Thanks be to Rudy
: John Podhoretz says that we can still thank Rudy Guliani for the fact that New York was calm and civilized and even good-hearted through the blackout.
What’s happening right now is a mere inconvenience compared to the world-changing horror of 9/11, but the wondrous spirit of New York that emerged from that catastrophe is still very much in evidence nearly two years later. Maybe that’s because we’ve been through that hell and we really do know the difference.
And once again, the city should recognize and acknowledge its enormous debt to the one man who really made it possible for us to weather these storms: Rudy Giuliani.
: The New York Times has a daintier — more sociological, less political — view of the same story.
But the reasons are also writ small, in commonplaces of New York life that would have been unthinkable in 1977. For one thing, you can smell the roses, or at least the city parks’ more varied assortment of flowers.
In innumerable locations they sprout unencumbered by the chicken wire that used to protect them from flower thieves, when they were grown at all.
: Not everybody was civlized all the time, of course. Everything’s relative.
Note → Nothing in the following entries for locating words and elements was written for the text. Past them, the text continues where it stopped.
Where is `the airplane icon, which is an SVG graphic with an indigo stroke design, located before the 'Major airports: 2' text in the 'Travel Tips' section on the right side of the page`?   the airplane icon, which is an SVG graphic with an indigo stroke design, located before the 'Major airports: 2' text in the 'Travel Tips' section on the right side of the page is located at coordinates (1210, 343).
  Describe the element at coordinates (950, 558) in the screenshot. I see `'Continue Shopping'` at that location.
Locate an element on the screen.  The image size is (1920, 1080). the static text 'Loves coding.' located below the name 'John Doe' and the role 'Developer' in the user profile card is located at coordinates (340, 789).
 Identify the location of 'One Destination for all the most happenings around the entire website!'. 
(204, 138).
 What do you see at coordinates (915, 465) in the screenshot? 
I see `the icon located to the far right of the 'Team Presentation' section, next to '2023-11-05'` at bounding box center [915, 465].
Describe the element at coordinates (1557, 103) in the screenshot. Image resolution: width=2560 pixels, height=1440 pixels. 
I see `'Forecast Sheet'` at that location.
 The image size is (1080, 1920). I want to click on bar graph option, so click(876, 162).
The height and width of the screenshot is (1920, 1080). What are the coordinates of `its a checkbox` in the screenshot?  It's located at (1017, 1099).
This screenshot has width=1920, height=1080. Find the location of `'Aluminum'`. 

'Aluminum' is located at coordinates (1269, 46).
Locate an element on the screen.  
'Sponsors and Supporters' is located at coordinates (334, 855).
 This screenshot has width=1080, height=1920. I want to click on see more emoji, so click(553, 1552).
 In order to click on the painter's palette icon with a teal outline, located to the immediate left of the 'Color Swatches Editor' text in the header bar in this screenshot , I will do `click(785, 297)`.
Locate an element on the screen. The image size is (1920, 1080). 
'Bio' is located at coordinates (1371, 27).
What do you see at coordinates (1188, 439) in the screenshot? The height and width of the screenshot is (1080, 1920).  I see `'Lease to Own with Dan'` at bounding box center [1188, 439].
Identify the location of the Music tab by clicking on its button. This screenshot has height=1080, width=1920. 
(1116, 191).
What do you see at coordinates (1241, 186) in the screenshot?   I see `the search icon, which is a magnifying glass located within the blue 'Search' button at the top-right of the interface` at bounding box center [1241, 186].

On the Real pay service, I saw a clip from CNN of a reporter using a payphone being harrassed by an angry mob wanting, understandably, to use the same phone. They hung it up on her.
It’s still New York.
: By the way, Maureen Dowd has lost it. I know that’s old news. But she wrote an OK column or two during 9.11 and the anthrax attacks. Those were the last she wrote. I thought she’d be able to tackle the blackout with at least a feature-writer’s flair, but instead she recycles old news in the cause of her tortured, lame, crippled, gimpy gags:
Steamed Iraqis offered us tips, including: Sleep on the roof and take showers. As in showdenfreude?